A referendum allows citizens to set aside an ordinance enacted by Council, and Council can decide whether to accept the will of the people or put it to vote to try to enact the ordinance, which they did in Measure D. An initiative allows citizens to basically enact their own ordinance, so if it's too late to do a referendum, you could just do an initiative instead.
I do not know the best thing to do, you and your neighbors know your neighborhood, and have a good understanding of what would hurt the character of the neighborhood and cause a huge disruption in the quality of your lives. If that's what's really happening here, you are the ones to judge, and you do have recourse.
Is the project really within zoning and meeting all the land use requirements? What recourse do you have with a development that is out of scale with the neighborhood or inconsistent with the comprehensive plan, or otherwise changes the character of your neighborhood?

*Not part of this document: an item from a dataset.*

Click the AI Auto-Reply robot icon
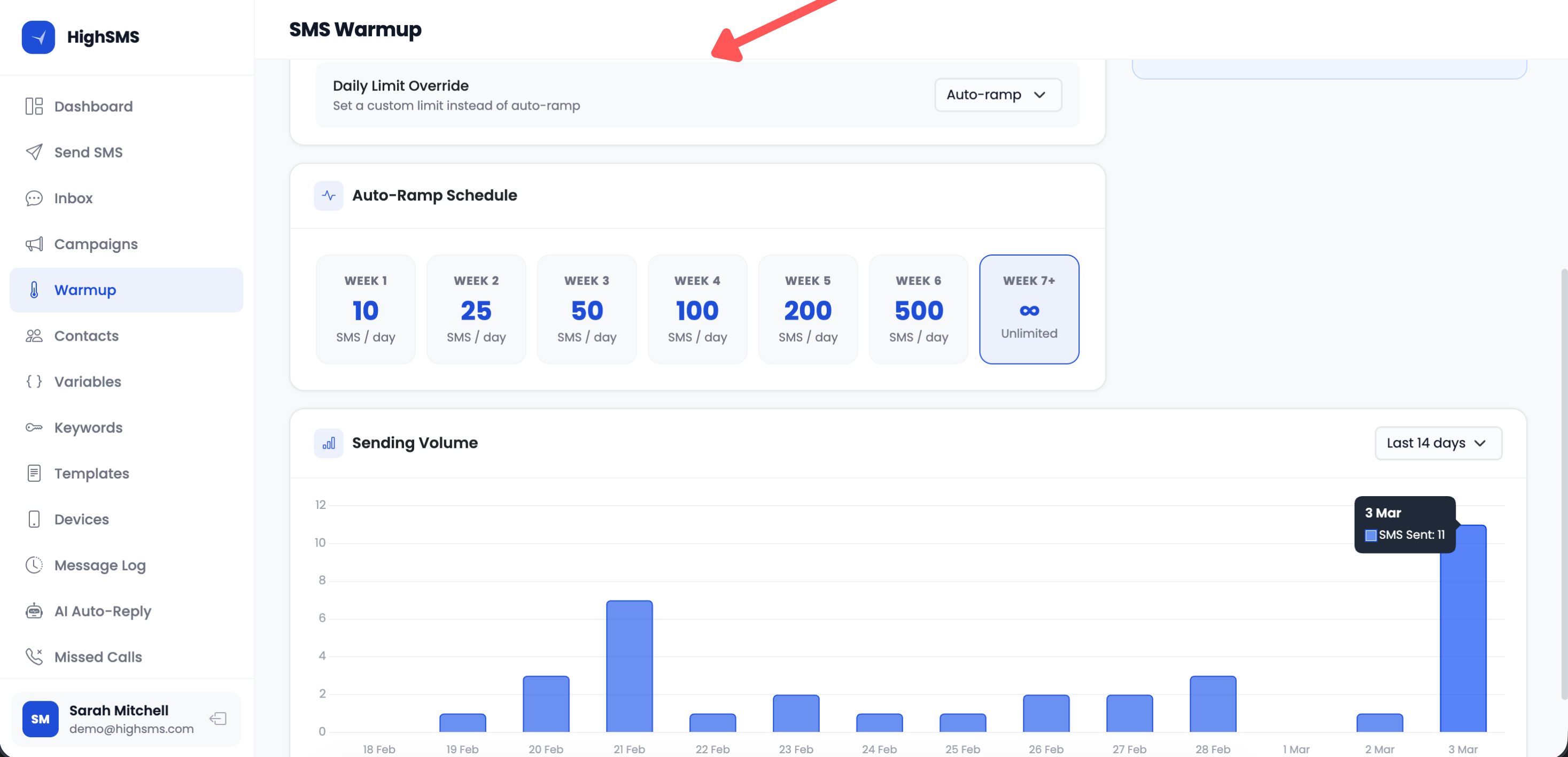The height and width of the screenshot is (757, 1568). click(34, 611)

I don't know what your recourse is, I'm only guessing. But neither did anyone at Maybell.
What Maybell neighbors did was realize the development was too big for the neighborhood and would almost certainly lead to further densification of that corridor, so (after it was obvious no one planning it was listening) they decided to seek information from a good land use attorney, as well as other experts like a traffic engineer. Sadly, they didn't realize what was going on with that enormous hotel next to Hobee's first or that would probably have been referended instead.
You may have to go through the City appeals process anyway in order to get all of your concerns on record in the event of further legal action. The only way to know the best way to go is to consult with a good land use attorney.
Neighbors at Maybell shared their concerns with each other early on and pooled money to hire a land use attorney. Attorneys are not going to want to be hired by a large group of people, in other words, you'll have to have a few people who hire the attorney and enter into the legal relationship. The best neighbors to do this are those who already know how to work with attorneys to be very efficient with their time. It helps if everyone is willing to donate, but if you're really serious, it also helps if there are a few neighbors willing to make a larger commitment up front.
Another thing the neighbors at Maybell did was immediately reach out to people like Bob Moss with long institutional memories, and ask what could be done. They also simply asked City Council, former mayors, the then head of planning, etc., about what the process was. They didn't get a complete answer from them, but all information was good. But no one in the City is going to do anything that reverses any overdevelopment even if it is changing your neighborhood as the planning commission seems to have admitted here. You will have to take matters into your own hands like the neighbors did at Maybell.
However, if you do that, it's a good time for it, as all of these issues are coming to a head right now with the upcoming election. You don't have time to get an initiative on the ballot for this election, but if you start collecting signatures soon, you can certainly get the matter put before the Council and see if they adopt the initiative to reduce the zoning back to what it was (or something your neighbors deem acceptable), or if they put it to an expensive vote. You would have a lot of leverage since Scharff and Shepherd are seeking re-election. You may even be able to get help and advice from PASZ people because a larger development initiative at this time would keep these issues on the front burner through the election. It's also probably the greatest time ever to collect your signatures, I'm guessing if you got together a good, well-supported initiative and had it well vetted by a land use attorney and government law firm, you could get your signatures in a matter of days with all the networks of citizens now around these issues.